● Text to read
• • • •
Issue tags: -html5, -Front end

For those coming into this issue please refer in the first instance to the HTML5 Initiative handbook pages - http://drupal.org/community-initiatives/drupal-core/html5

That is where the main plan now resides, this issue should probably be closed as a duplicate to the handbook pages.

scor’s picture

RDFa 1.1 should be ready by the time D8 comes out. The RDFa Core 1.1 Last Call Working Draft was published in Oct last year as planned in the RDFa WG charter, so if all goes well, we should have the RDFa 1.1 Rec published this year.

mgifford’s picture

I'd add documentation & accessibility testing to this.

Like with the Git upgrade, it's going to mean a lot of changed documentation.

There's going to have to be a lot of review about how AT works with this markup. What the standards do vs how the tech implements it......

Thanks Jeff!

Jeff Burnz’s picture

Issue tags: +markupmarines, +html5

@scor - great news, so, at least provisionally, could we say from the RDFa perspective its a green light for HTML5 in D8?
• • • •
● Source material

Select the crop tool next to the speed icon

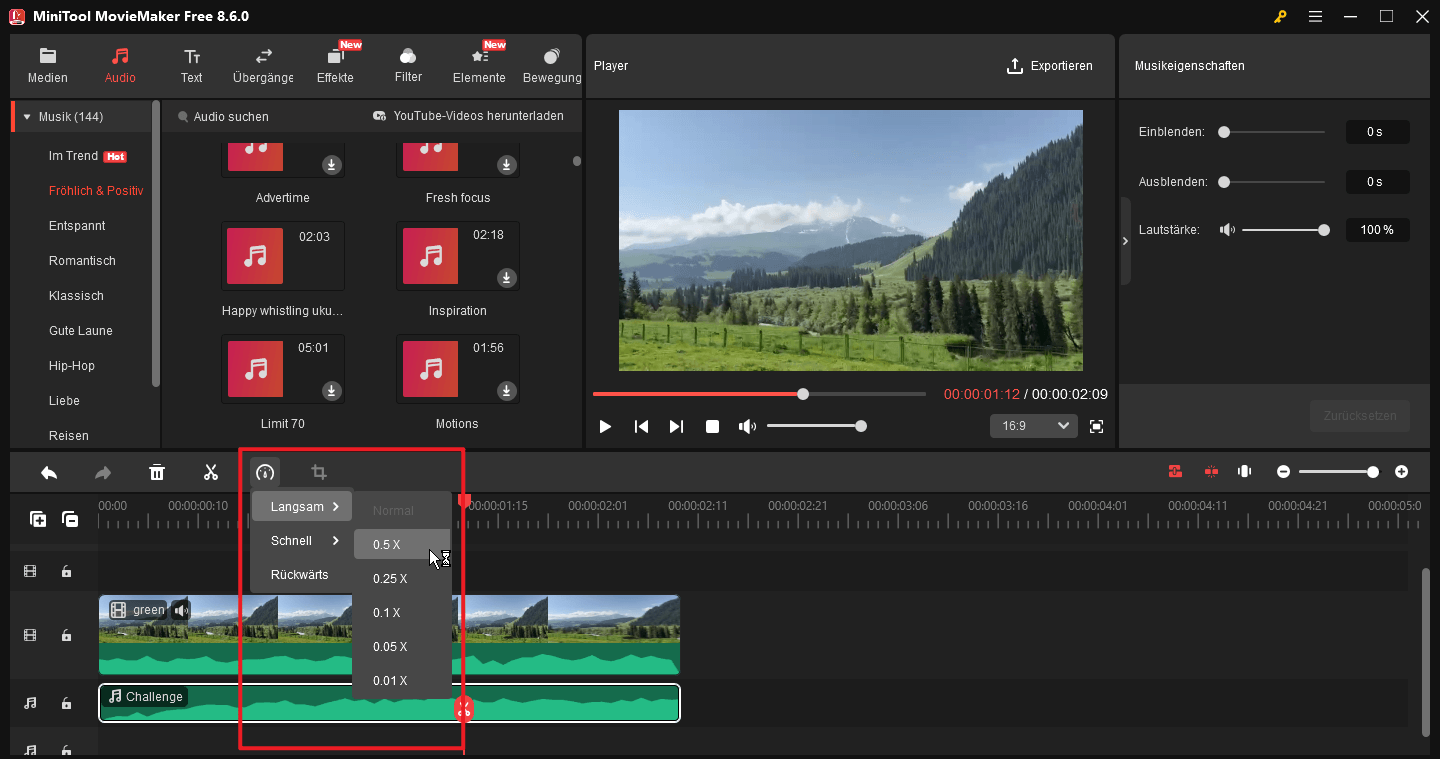pos(318,471)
• • • •
● Written task
Reproduce the HTML5 issue thread in full, word for word. Work from the HTML5 issue thread only.

● Output of the exercise
Issue tags: -html5, -Front end

For those coming into this issue please refer in the first instance to the HTML5 Initiative handbook pages - http://drupal.org/community-initiatives/drupal-core/html5

That is where the main plan now resides, this issue should probably be closed as a duplicate to the handbook pages.

scor’s picture

RDFa 1.1 should be ready by the time D8 comes out. The RDFa Core 1.1 Last Call Working Draft was published in Oct last year as planned in the RDFa WG charter, so if all goes well, we should have the RDFa 1.1 Rec published this year.

mgifford’s picture

I'd add documentation & accessibility testing to this.

Like with the Git upgrade, it's going to mean a lot of changed documentation.

There's going to have to be a lot of review about how AT works with this markup. What the standards do vs how the tech implements it......

Thanks Jeff!

Jeff Burnz’s picture

Issue tags: +markupmarines, +html5

@scor - great news, so, at least provisionally, could we say from the RDFa perspective its a green light for HTML5 in D8?